Ich habe vor einigen Jahren einen Workshop zum Thema Change Management besucht.
Der
Workshop sollte mir helfen, im Berufsleben dauerhaft Fuß zu fassen.
Zudem habe ich mir erhofft, meine Mitmenschen auch besser anleiten zu
können. Statt den erwarteten pädagogischen Belehrungen und
unvermeidlichen Soft-Skill-Tipps,
wurde uns beigebracht, unsere Wünsche, Bedürfnisse und emotionalen
Belastungen auf ganz neue Art auszudrücken: durch Bilder. Genau genommen
durch das Malen von Bildern.
Diese
für mich bis dato neue Technik will ich mir nun zunutze machen. Ich
möchte meinen Mitmenschen die Chance geben mir zu zeigen, welche
Bedürfnisse sie an Bücher richten - und wieso, um alles in der Welt,
mein Buch so schändlich verschmäht wird.
Vielleicht
liege ich mit meiner Theorie richtig und Menschen lesen heutzutage
einfach nicht mehr aus einem Buch. Aber wie soll das dann erst in der
Zukunft aussehen?

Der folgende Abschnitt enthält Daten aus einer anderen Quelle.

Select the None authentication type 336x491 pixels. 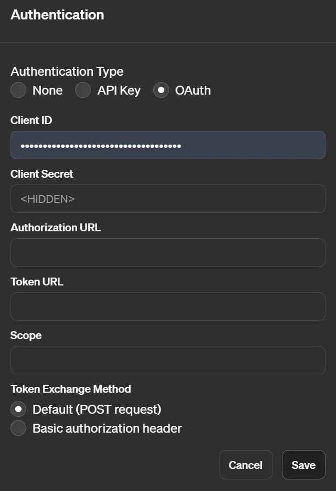tap(18, 90)
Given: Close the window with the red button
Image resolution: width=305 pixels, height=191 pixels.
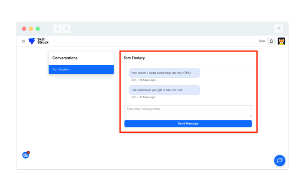Looking at the screenshot, I should (24, 29).
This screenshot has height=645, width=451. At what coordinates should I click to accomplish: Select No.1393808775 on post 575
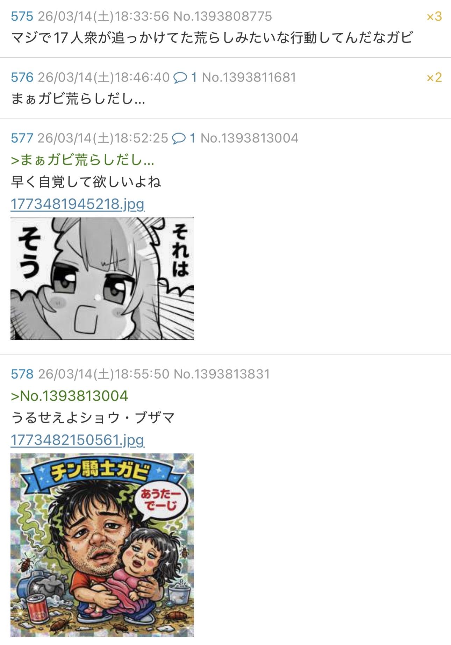click(223, 16)
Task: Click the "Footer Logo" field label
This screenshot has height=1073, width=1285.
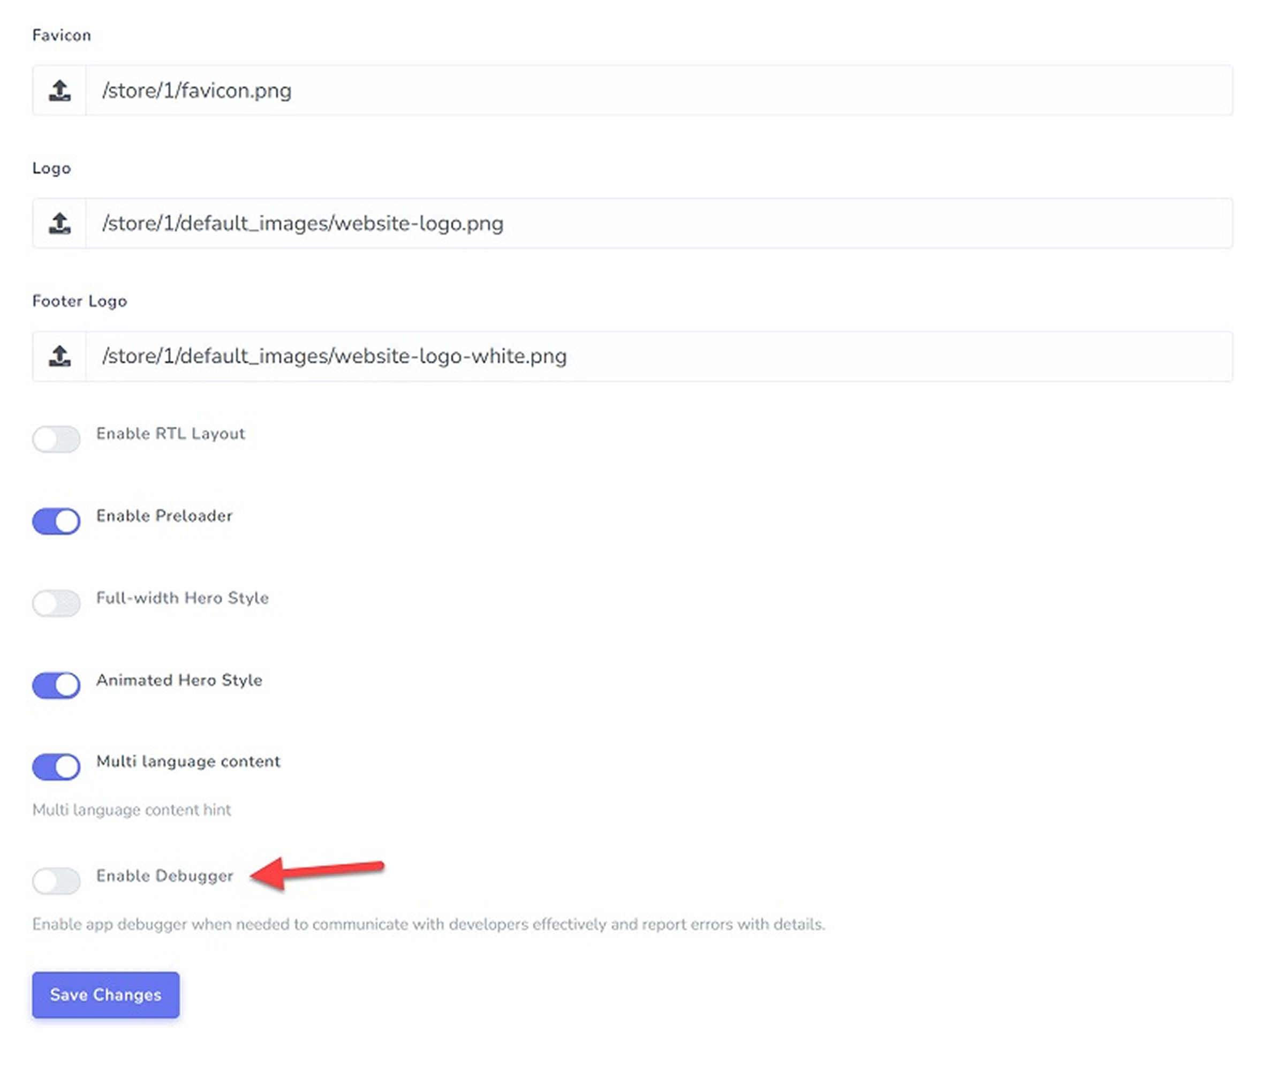Action: click(80, 301)
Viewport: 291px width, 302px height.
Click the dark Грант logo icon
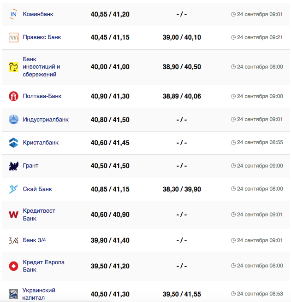coord(13,166)
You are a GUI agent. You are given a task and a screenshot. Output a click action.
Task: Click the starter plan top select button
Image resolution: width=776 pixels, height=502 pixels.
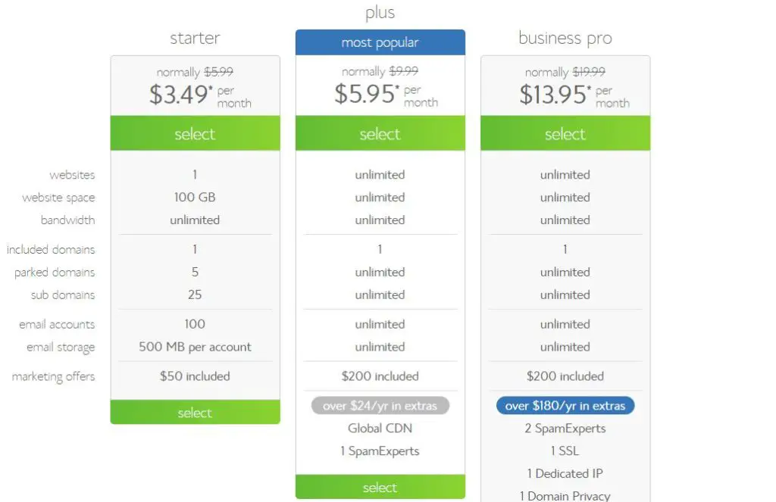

Mir schwant Düsteres, dennoch mache ich mich voller
Energie an meine selbsterdachte Aufgabe: Die Leute suchen, die auf die
Frage "(Wie) liest du in 50 Jahren?" noch mit Begeisterung und charmanter Realitätsferne antworten können.
Also auf in die Unimensa, voller junger Hoffnungsträger und frustrierter Kleinkünstlern wie mich.
Die
Quantität der Studenten, die es vor 10 Uhr aus dem Bett geschafft hat,
scheint dann auch gleich vielversprechend: Soziologie und
Psychologiestudenten, die sich rege über ihre persönlichen Defizite
austauschen. Doch meine unschuldige Frage "Haben Sie Zeit für eine kleine Frage zum Thema…"
sticht mitten in ein Wespennest. Die Umfragestachel ausgefahren,
stürzen sich die so freundlich aussehenden Studenten auf mich wie wild
gewordene Hornissen:
"Auf einer Skala von 1 bis 10, wie zufrieden sind Sie mit der Struktur ihrer Umfrage?", "Wie zufrieden sind Sie mit Ihrem Fragebogen?", "Wie gehen Sie mit Kritik um?", schallt es aus allen Ecken.
HILFE!
Ich suche verzweifelt einen Ausweg. So war das definitiv nicht geplant!
Wieder biegt ein Soziologe um die Ecke hinter mir in meinen Gang ein. "Sie wirken gehetzt, nehmen sie Beruhigungsmittel zum Ausgleich?" "Wo sehen sie sich in zehn Minuten?" Ein Knall ertönt.
[Handlungslücke]
Oben angekommen erblicke ich zwei junge Studentinnen, die mich im Gegensatz zu der Horde von vorher nicht einmal ansatzweise wahrnehmen. In der Hoffnung nicht wieder überrannt zu werden, stelle ich den Beiden meine Frage. "(Wie) lest ihr in der Zukunft Bücher? Könnt ihr mir dazu ein Bild malen?"
Nach
dem Betrachten der Bilder, wird mir plötzlich mehr als bewusst, dass
meine Annahme zutreffen muss. Der Wandel von Print Medien zu digitalen
Medien scheint ein fortlaufender Trend zu sein. Besonders Brillenträger
sind dann wohl bei weitem nicht mehr so unbeliebt, wie sie es zu meiner
Schulzeit waren. Stattdessen wird die digitale Revolution, aus der Sicht
der netten Studentinnen, von Menschen mit hellblauen Glasscheiben vor
dem Kopf angeführt. Eines steht fest:
Wenn ich der Menschheit mein Meisterwerk auch als ebook zur Verfügung stelle, kann das den Weg zu Ruhm und Reichtum für mich ebnen!